SOURCE PASSAGE:
# Holden Cruze Body Kit



## VictoryRedLTRS (Mar 26, 2012)

I'm down for seeing some pics. Is it a lip kit?


----------



## Rocky87 (Apr 28, 2013)

Lol, I thought I was the only one who gets beat


----------



## Poison Ivy (Aug 10, 2013)

The body kit is on. Looks the goods for sure. Very happy with the way it has improved the look of this car. Nice kit, fits well. Only had to make minor adjustments to make it fit perfect. Here are the pics............................


----------



## Aussie SRi-V (Aug 25, 2012)

Very nice :clap:


----------



## 7becker7 (Apr 2, 2013)

Looks pretty tight man. good job


----------



## 2013LT (Jul 3, 2013)

Looks great.


----------



## Poison Ivy (Aug 10, 2013)

SUPPLIED MATERIAL:
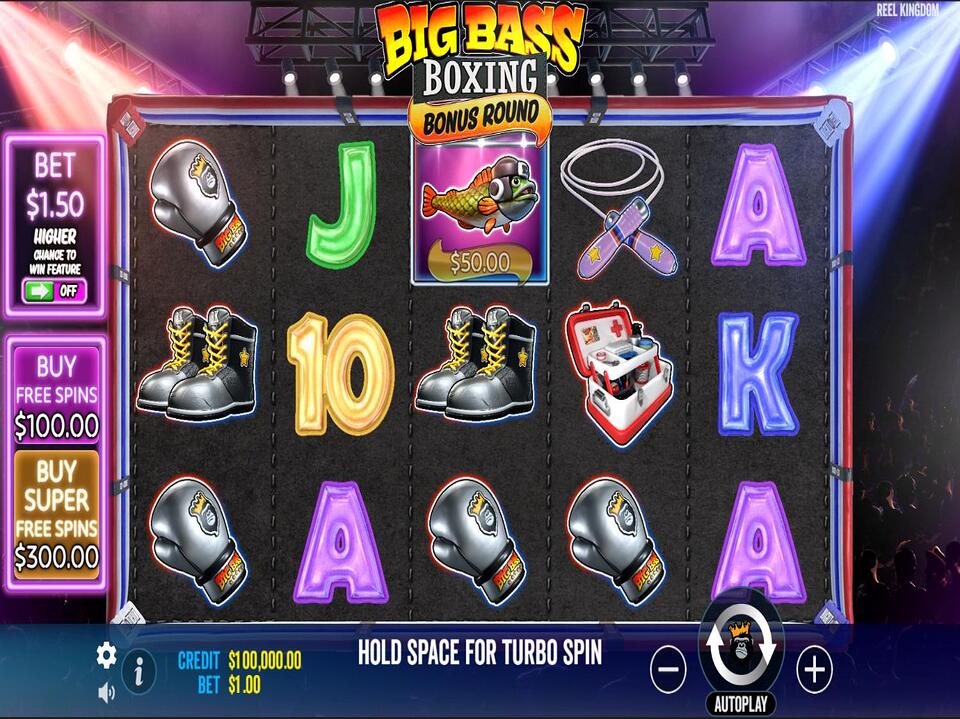Open the game info panel
Image resolution: width=960 pixels, height=719 pixels.
(138, 672)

TO BE DONE: Extend the Holden Cruze body kit forum thread, picking up right after the last line shown.

ANSWER BELOW:
Thank you for the compliments everyone. These cars really do have sex appeal and are a fun car to drive. With the addition of the body kit it gave the car some attitude which was missing from manufacture. Not much more that will be done to this one. I will get the short shifter once they are in stock. As I have said, we are limited here in Aussieland as to what is available for our Cruzes, and what is available is very expensive. On another note, we have some class examples of the Cruze on this forum, good work to everyone that puts in the efforts to put these cars in a class of their own.:goodjob:


----------



## jll14t (Mar 26, 2014)

That is impressive. Where did you find it? Online? I've been looking for my SRi, I agree they don't have much when you get them stock, but I definitely think there's a lot that can be done with them if you have the eye for it  nice work!


----------



## nike12000 (Sep 13, 2013)

looks great!


----------



## smashlei9h (May 25, 2014)

Before photos?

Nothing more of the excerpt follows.